I'm following the code in README.md, i.e.:

import numpy as np
import pandas as pd
from sdv.tabular import GaussianCopula

def gaussian_copula(real_data, metadata):
    gc = GaussianCopula(default_distribution='gaussian')
    table_name = metadata.get_tables()[0]
    gc.fit(real_data[table_name])
    return {table_name: gc.sample()}

import sdgym

scores = sdgym.run(synthesizers=gaussian_copula, datasets=['adult'])

But it seems the result is accuracy and not F1? Where can I find the code to reproduce the leaderboard linked in the repo (this one)?

Thanks!

npatki commented 1 year ago

Hi @mnwright, are you still looking into this project? I realize it's been over a year since the issue was filed.

Since then, we've significantly updated the SDGym usage/API and streamlined its functionality.
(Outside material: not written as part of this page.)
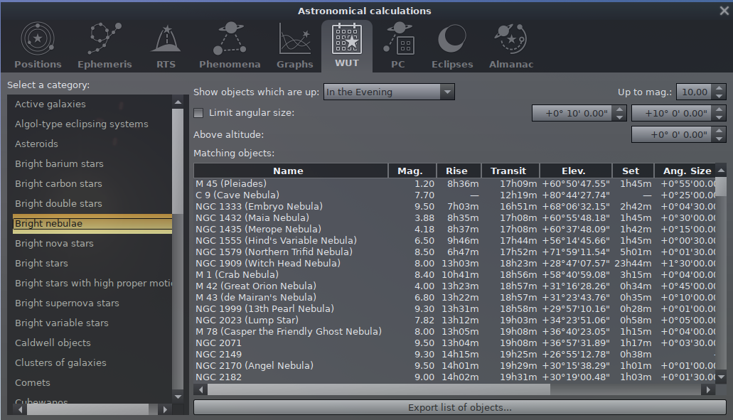Decrease the Above altitude value

[x=719, y=139]
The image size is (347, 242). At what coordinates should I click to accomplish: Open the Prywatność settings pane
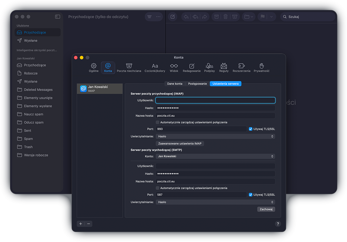click(x=261, y=67)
The benchmarking script now reports several measurements such as performance, memory and an overall quality score. (For more information, see the new SDGym docs here.)
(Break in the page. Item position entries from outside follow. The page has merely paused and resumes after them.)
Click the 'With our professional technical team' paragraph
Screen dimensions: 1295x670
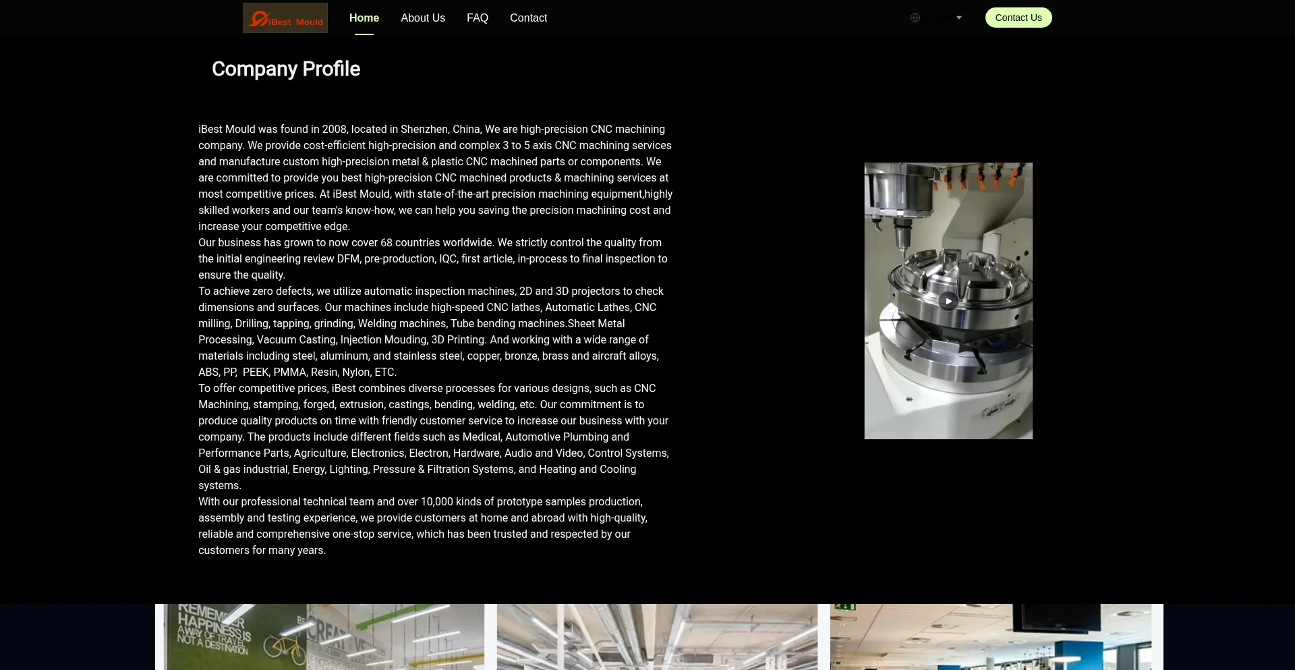(422, 526)
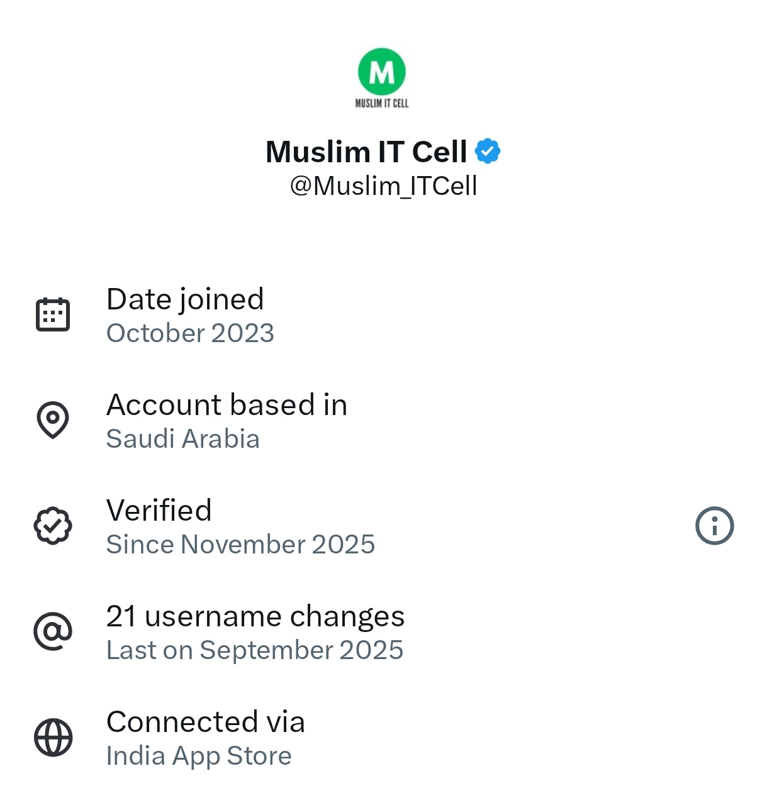The image size is (767, 810).
Task: Select the @Muslim_ITCell handle text
Action: [383, 186]
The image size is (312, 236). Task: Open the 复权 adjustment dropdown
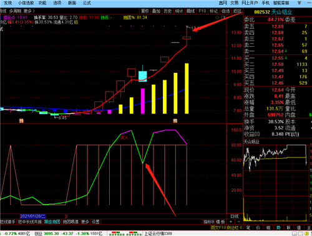tap(145, 11)

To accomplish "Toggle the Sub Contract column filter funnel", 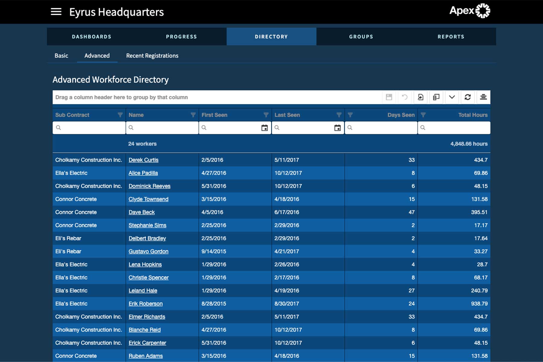I will click(120, 115).
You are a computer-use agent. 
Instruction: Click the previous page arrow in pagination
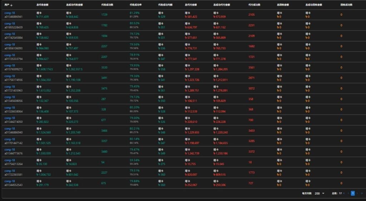coord(348,193)
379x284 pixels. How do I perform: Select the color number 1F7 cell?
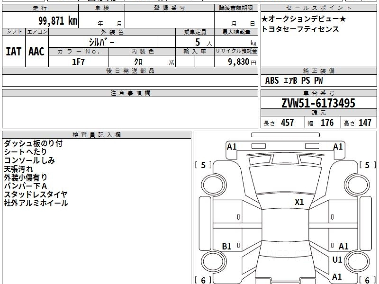click(x=79, y=62)
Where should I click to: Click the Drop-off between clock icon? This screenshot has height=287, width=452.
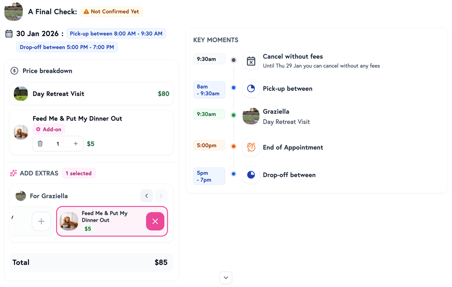[251, 175]
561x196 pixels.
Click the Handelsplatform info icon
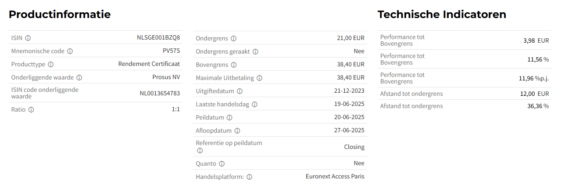[250, 177]
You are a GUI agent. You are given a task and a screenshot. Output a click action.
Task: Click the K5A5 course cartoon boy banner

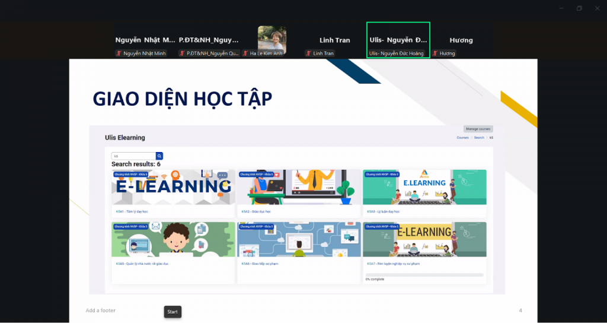[x=173, y=239]
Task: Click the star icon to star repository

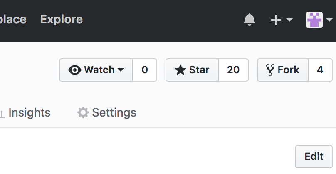Action: click(180, 70)
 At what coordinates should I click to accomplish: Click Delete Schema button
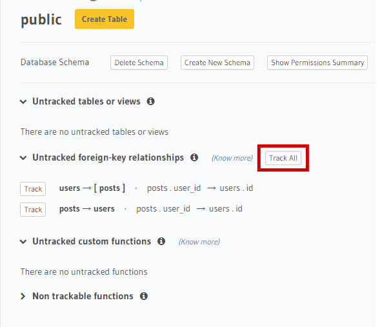pyautogui.click(x=139, y=63)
It seems like the setup you are describing (with an accuracy or F1 scores) requires a more complex setup with identifying a target column and training an ML model. The SDGym is not able to accommodate this.

If you are still looking to reproduce results from CTGAN, I'd recommend you ask a question in the SDV library instead. We may be able to guide you through a more custom setup that is similar to the paper.